Trader's Alley: Week 6 Buy Low, Sell High, and Hold

Oct 13, 2021
 Trader's Alley: Week 6 Buy Low, Sell High, and Hold

Welcome to the Week 6 edition of Trader’s Alley for the 2021 fantasy football season. As the fantasy season nears its midpoint, we’re starting to see a clear separation between offenses who will have week-to-week fantasy relevancy regardless of matchup, while other teams will only have a few valuable (or even rosterable) players besides the occasional sneak start. With the help of the Hot Spots App and some opportunity metrics, we can spot some clear regression candidates worth moving for maximum value, as well as some undervalued players worth targeting regardless of your league settings.

Below is my Buy Low, Sell High, and Hold recommendations heading into Week 6. In addition to this article, don’t forget to use the 4for4 Trade Evaluator to try and mine even more value out of your moves. And remember, these recommendations are just the beginning of your fantasy trade considerations. Every league and every team is different.

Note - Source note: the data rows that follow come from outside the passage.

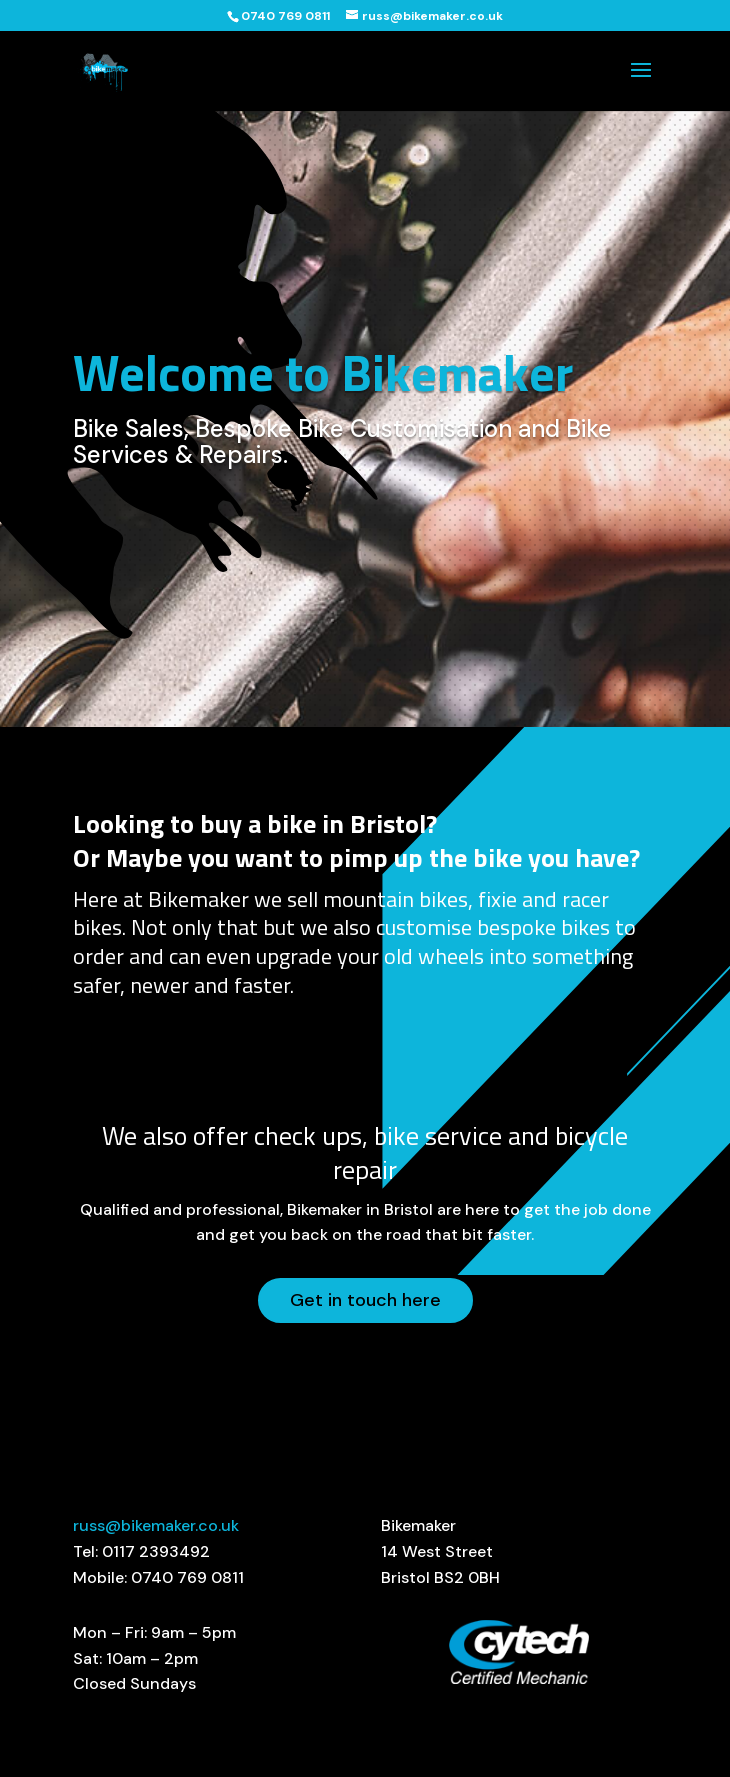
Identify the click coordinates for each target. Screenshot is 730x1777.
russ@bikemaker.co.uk (156, 1525)
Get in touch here (365, 1300)
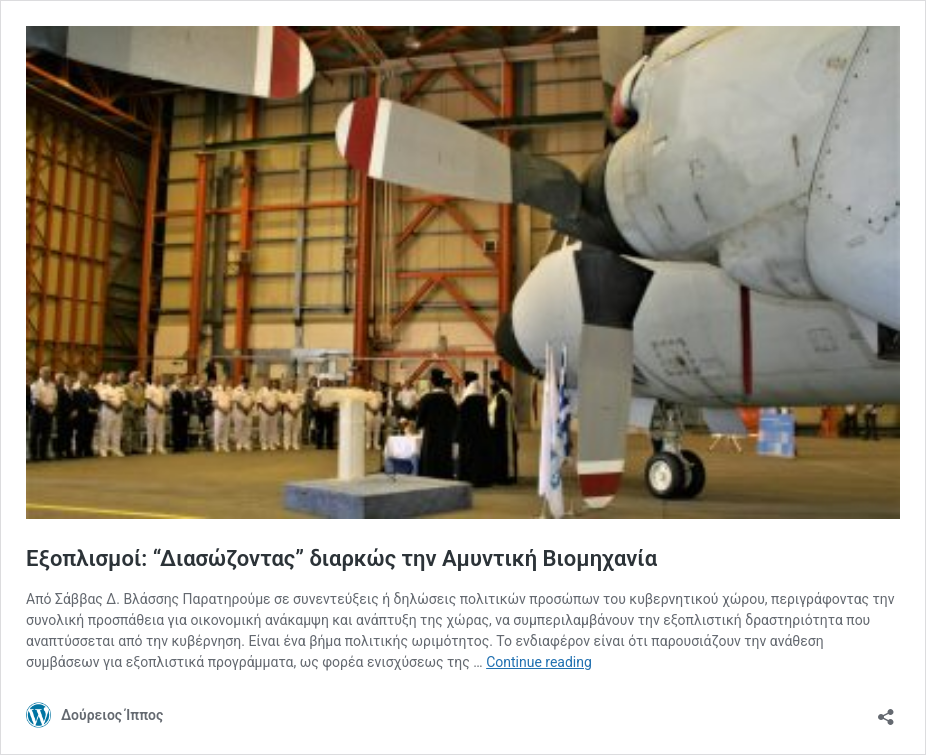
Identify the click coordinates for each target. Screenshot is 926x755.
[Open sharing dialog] (886, 710)
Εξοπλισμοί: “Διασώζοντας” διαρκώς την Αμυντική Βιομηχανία (341, 558)
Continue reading (539, 662)
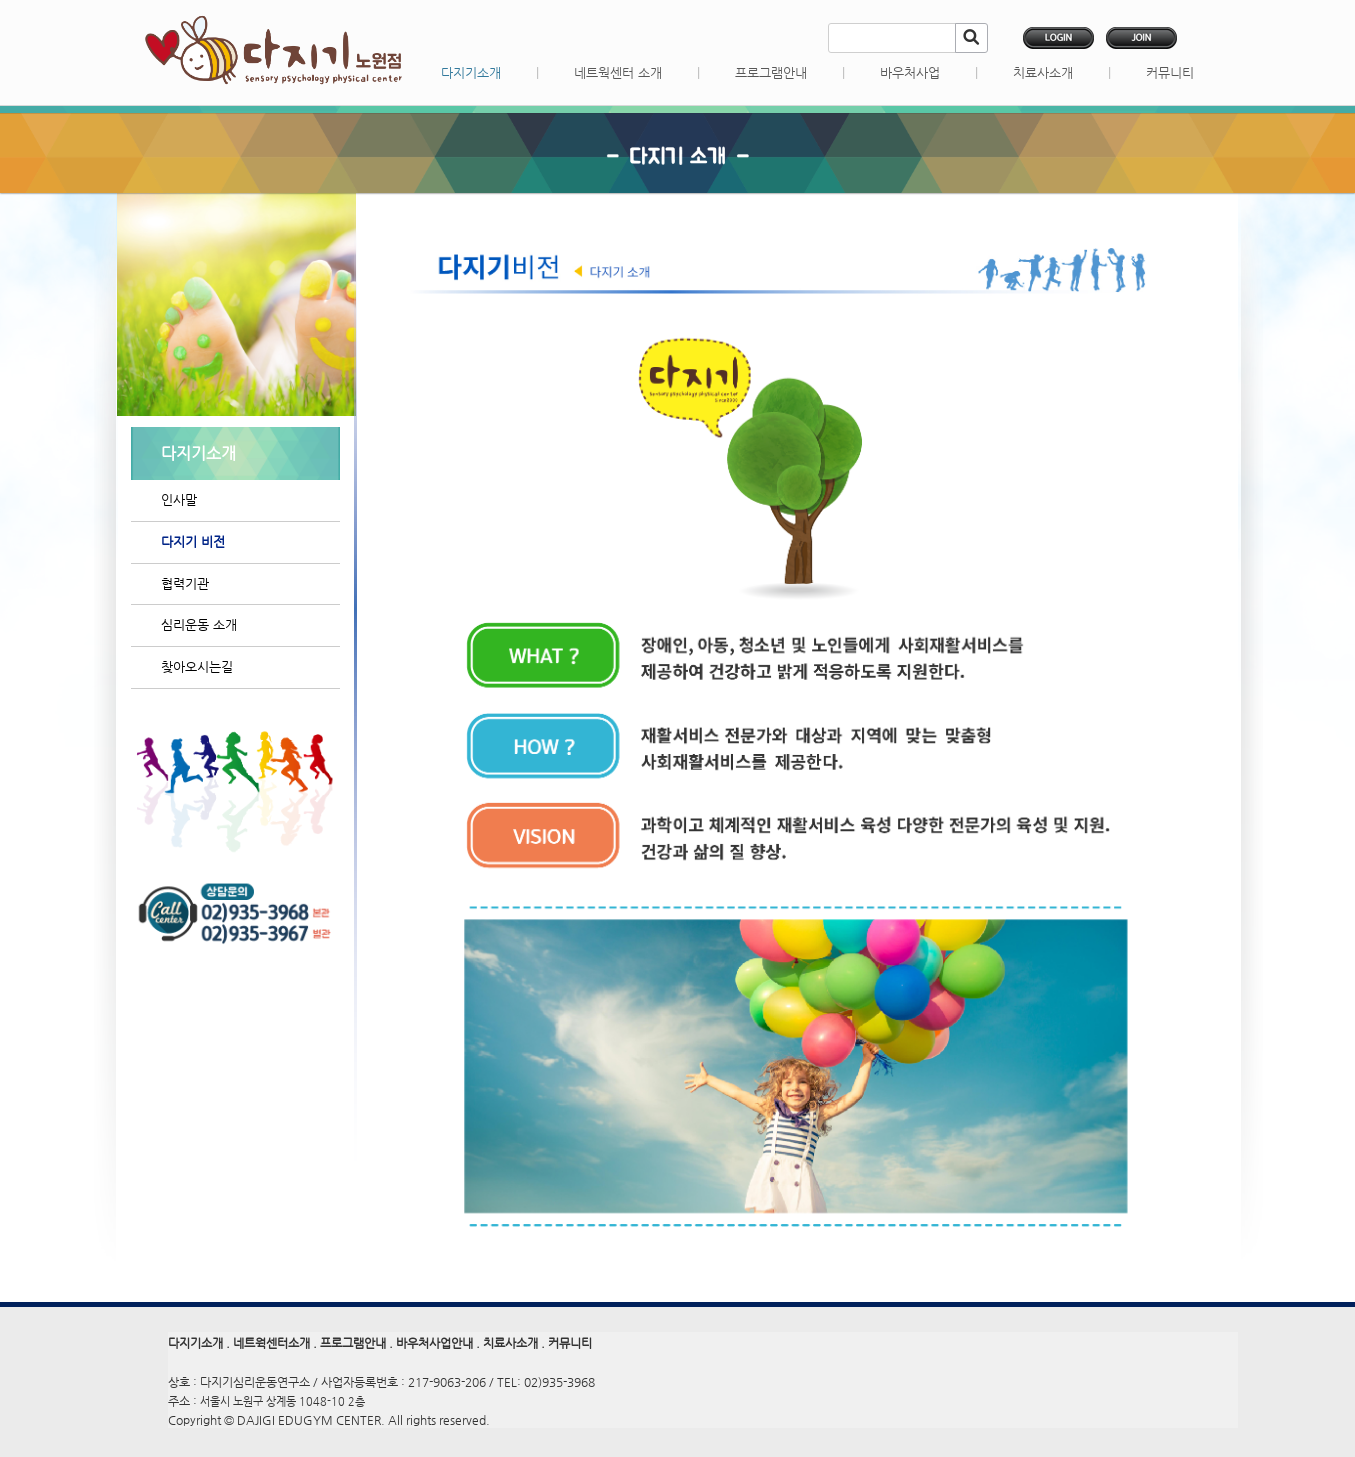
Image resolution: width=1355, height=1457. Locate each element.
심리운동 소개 (199, 624)
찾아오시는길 (197, 666)
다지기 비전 (193, 541)
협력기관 (185, 583)
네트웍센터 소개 (618, 72)
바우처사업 (910, 72)
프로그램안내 (771, 72)
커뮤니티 (1170, 72)
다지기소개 (471, 72)
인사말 (179, 499)
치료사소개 (1043, 72)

These are just some of the players who I’m interested in this week.

Trade for D’Andre Swift

After a mediocre Week 4 against the Bears where he earned a season-low eight carries, Swift bounced back in a big way last Sunday, gaining 104 total yards and a touchdown, and earned six-plus targets for the fourth time in five games. Even on the Lions’ middling offense, Swift continues to earn a massive amount of the team’s high-value touches and currently ranks fourth in expected PPR points per game (via PFF’s XFP model) behind Derrick Henry, Christian McCaffrey and Najee Harris.

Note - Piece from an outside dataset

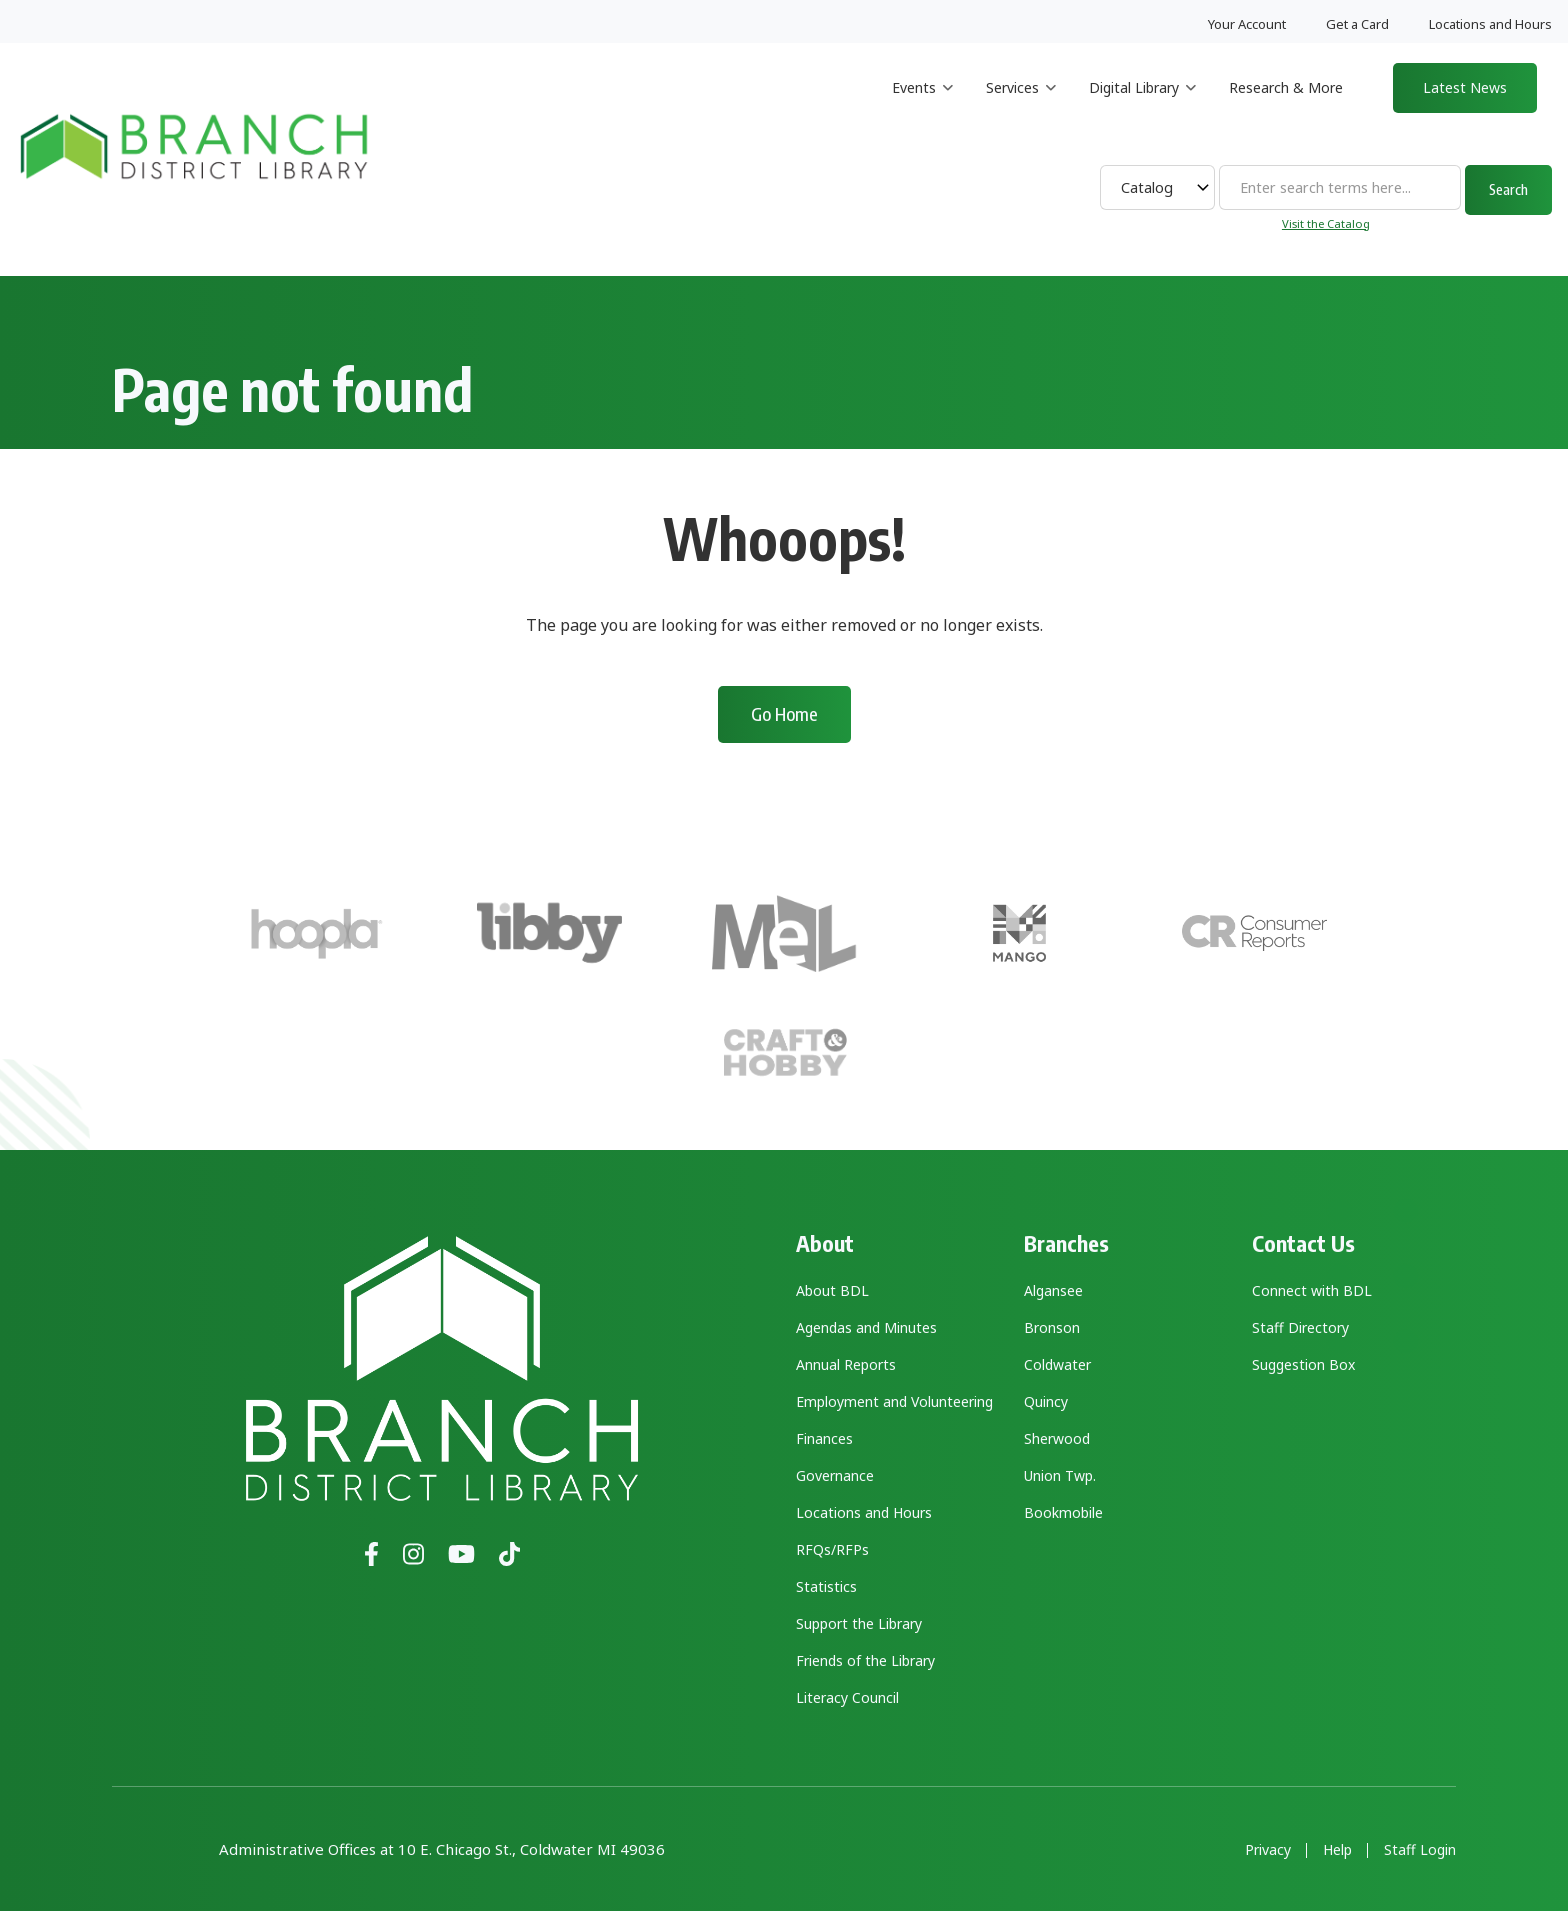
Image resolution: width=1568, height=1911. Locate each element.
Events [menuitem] (922, 105)
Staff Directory (1300, 1327)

Even with the efficient performance in Week 5, Swift is still under-performing expectations on the season and can be considered a positive regression candidate based on the quality of his touches week in and week out. His floor is still somewhat low, as his 12-opportunity day in Week 4 illustrated, but Swift’s current manager may not realize just how valuable a workload Swift has as a receiver. In PPR or half-PPR formats, he’s a top-15 running back and every-week starter the rest of the season.

Trade Marquise Brown

Brown capped-off Baltimore’s incredibly comeback victory in Week 5 with a game-winning touchdown, his second of the day, en route to 33.5 PPR points, the third-highest among all wideouts. The beneficiary of a revamped Baltimore passing offense that no longer ranks at the bottom of the league in attempts per game, Brown earned double-digit targets for the second time in five weeks last Monday, and scored a long touchdown on a beautiful double move, leaving his defender completely in the dust. Brown is finally playing up to his first-round draft status, and is absolutely a buy in dynasty formats, but in season-long leagues, Brown is over-performing his expected production by 31.0%, the highest of all top-24 wide receivers (in XFP).

Despite the Ravens being more efficient than ever on a per-pass basis, Brown ranks outside the top-30 receivers in air yards share and doesn’t even lead his team in target share or receptions. Brown is a fantastic player and should have a very solid rest of the year, but with the Ravens getting first-round pick Rashod Bateman this week, there’s enough uncertainty to try and move Brown for another more consistent top-24 receiver.

Trade Keenan Allen

It’s been a mildly infuriating season for Keenan Allen’s fantasy managers this season, as they’ve watched the Los Angeles Chargers offense, led by budding superstar Justin Herbert, flourish under Herbert and new offensive coordinator Joe Lombardi, but not to the benefit of Allen. Allen still leads the team in snap share, target share, and red zone target share, but ranks a distant second in receiving yards, and most importantly, especially for fantasy football, fellow wide receiver Mike Williams has absolutely smashed Allen in the touchdown department, scoring six to Allen’s one entering Week 6.

Allen is still a vital part of his offense and is a positive regression candidate himself, but it’s clear that from a scheme standpoint, Williams has the more valuable role (some have deemed it the “Michael Thomas” role, based on Thomas’ success during Lombardi’s time in New Orleans), and limits the upside of the perennial target-hog Allen. Games with 15-plus targets for Allen, which we saw multiple times a season ago, seem much less likely in the Lombardi system than under previous Chargers’ regimes. With an extremely difficult string of games ahead for Los Angeles (their rest of season aFPA ranking is sixth-toughest in the league), Allen still carries a massive name brand and remains a featured player on a high-powered offense, which should allow you to get a top-12 overall player in return. He’s still the WR8 in our rest of season rankings.